Okay, so I asked you for your opinion, either I think my code rocks or I suspect it is crap.

When I think it's rocking and you sit down and leave, "Hey buddy, I'm sorry to bring bad news, but this code is in rough shape." Then guide me through the concerns and what they mean to me as a company ... I may not like the news, but if I have someone, take a look at it and give me their opinion and it will fit your own, which you are just confirming have your expertise on my current developer, and depending on what my current developer has fed me, I could fire them and hire them, or if someone asks me about a developer they can count on me to give them your information.

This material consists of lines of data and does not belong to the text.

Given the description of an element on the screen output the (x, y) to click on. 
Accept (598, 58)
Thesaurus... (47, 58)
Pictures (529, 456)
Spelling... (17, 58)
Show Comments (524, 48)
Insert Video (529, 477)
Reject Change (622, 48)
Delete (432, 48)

Now let's say I already think there might be problems, but I don't really know the scope of those problems. I also have concerns that I can't trust my current developer to be honest with me here, which is why I'm asking you. You are setting the law here and telling me in the nicest possible way that my code is nightmares. I'm shocked I knew something was wrong but I never thought it was that bad. Now I know that my current developer is doing me a disservice (his problem is not yours) and that you are competent enough to see the demons and their likely consequences for me. I'll reconfirm your assessment, and once that's done you'll be on my A-list of trusted developers. I could try to hire you, or at least share your information, if someone asks me if I know someone to count on.

Final remark

While chances are you end up in politics you'd rather not be a part of, when I hire / sign someone I'm not looking for a code monkey to turn a feature off and tell me that I am great (although that's nice) I want someone with a brain willing to warn me of things that might bite me later or if you see a place that will improve my earnings, reduce my overhead, etc. , tell me! If you are the appropriate person to get these things done when the time comes I will likely go to you first.

I'm hiring you to help me make more money, either through higher income or lower expenses. If you can achieve this beyond my expectations, then you have made yourself a more valuable asset to me.

enguerranws

Some interesting points there. As far as I understand your answer, the best option in almost all situations is to be honest: you cannot lose credibility, make you appear "more reliable" and more trustworthy.

RualStorge

Yes, and as a freelancer, your credibility makes or breaks you. If people don't trust you, you won't get jobs. If people trust you, they're more likely to hire you for a cheaper stranger. (Experience and credibility are therefore usually the way to go up in terms of the quality of the contracts.)